Publié le 20 août 2009 France Bouches-du-Rhône

Muriel a quitté l’île après un BTS pour passer une licence pro Mode, textile et habillement. Aujourd’hui employée par une grande marque de vêtements à Marseille, elle a décidé de se lancer en tant qu’auto-entrepreneur en créant sa propre ligne : "Yapana". Muriel participera au 1er village de la diaspora réunionnaise du 14 au 16 octobre 2009 à Saint-Denis.

Muriel Boisvilliers

Racontez-nous votre parcours.

J’ai fait la majeure partie de ma scolarité à Saint Denis (la ville qui m’a vu grandir), puis j’ai habité à Saint-André. Après un BTS au lycée Duparc, j’ai quitté l’île afin de poursuivre mes études dans le stylisme. Dans ce domaine, il y a bien sûr beaucoup plus de débouchés en France ! Je suis donc partie avec l’ANT.

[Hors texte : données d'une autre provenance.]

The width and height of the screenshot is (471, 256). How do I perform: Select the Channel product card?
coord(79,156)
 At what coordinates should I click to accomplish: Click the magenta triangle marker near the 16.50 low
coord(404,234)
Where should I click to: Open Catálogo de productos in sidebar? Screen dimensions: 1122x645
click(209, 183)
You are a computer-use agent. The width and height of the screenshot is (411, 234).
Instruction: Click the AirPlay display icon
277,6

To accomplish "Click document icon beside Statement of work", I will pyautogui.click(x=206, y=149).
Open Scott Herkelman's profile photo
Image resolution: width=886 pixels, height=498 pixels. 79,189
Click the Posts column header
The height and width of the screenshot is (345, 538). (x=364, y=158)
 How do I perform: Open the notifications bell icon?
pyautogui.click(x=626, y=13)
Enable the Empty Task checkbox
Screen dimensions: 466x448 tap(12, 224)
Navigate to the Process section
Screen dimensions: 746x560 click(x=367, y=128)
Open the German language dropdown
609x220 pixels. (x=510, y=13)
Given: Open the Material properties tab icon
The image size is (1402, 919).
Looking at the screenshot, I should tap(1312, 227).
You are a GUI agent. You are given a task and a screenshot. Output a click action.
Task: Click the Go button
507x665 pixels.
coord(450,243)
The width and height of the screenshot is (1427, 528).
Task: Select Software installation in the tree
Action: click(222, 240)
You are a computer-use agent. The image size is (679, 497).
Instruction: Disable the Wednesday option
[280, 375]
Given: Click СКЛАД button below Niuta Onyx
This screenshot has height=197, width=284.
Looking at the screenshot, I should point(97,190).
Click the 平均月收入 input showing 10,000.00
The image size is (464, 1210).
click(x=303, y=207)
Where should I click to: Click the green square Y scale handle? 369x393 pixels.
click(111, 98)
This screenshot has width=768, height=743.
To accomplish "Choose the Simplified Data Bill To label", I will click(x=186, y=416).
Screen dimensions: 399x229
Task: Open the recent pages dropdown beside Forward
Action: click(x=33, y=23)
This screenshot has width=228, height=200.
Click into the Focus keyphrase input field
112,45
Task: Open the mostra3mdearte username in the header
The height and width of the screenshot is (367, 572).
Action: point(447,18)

Comment cela s’est-il passé ?

Je suis d’abord venue passer l’entretien d’entrée l’école que j’avais choisie à Roanne. Jusque là rien n’était très sûr... Mais une que le jury m’a annoncé que j’étais acceptée, j’ai commencé à me dire qu’il y allait avoir du changement. Je voulais partir vivre en France depuis mes premières vacances avec mes parents à l’âge de cinq ans, mais cela me faisait quand même un peu peur. Il est plus dur de se dire "je pars" que de partir réellement car même à l’autre bout du monde, on est toujours proche de ses racines et de son île. Si c’était à refaire, je le referais sans hésiter.

Que vous apporte cette expérience de mobilité ?

La mobilité m’a permis de rencontrer du monde, de découvrir plein de nouvelles choses. C’est une grande expérience. Partir nous fait grandir plus vite. On apprend à se débrouiller seul, même si papa/maman sont toujours là au bout du fil en cas de gros problème. En vivant en métropole, j’ai pu voyager plus facilement. Sur le plan professionnel, je peux accéder aux divers salons et être plus facilement en contact avec mes fournisseurs

Parlez-nous de votre marque, Yapana.

« Yapana, une île et moi... » est une ligne de prêt-à-porter femme haut de gamme. Fabriquées dans le Sud de la France, les tenues sont pour le moment disponibles en vente à domicile à la Réunion et bientôt sur internet. J’ai tenu à lancer ma ligne de vêtements à la Réunion car c’est là d’où je viens et j’y suis très attachée. Chaque modèle est en série limitée, ce qui permet d’avoir une tenue quasiment unique. Plus besoin de faire toute la ville pour trouver la robe qui fera de vous la star de la soirée !

Yapana

Quels ont été les avantages / inconvénients du fait de venir de la Réunion dans votre parcours ?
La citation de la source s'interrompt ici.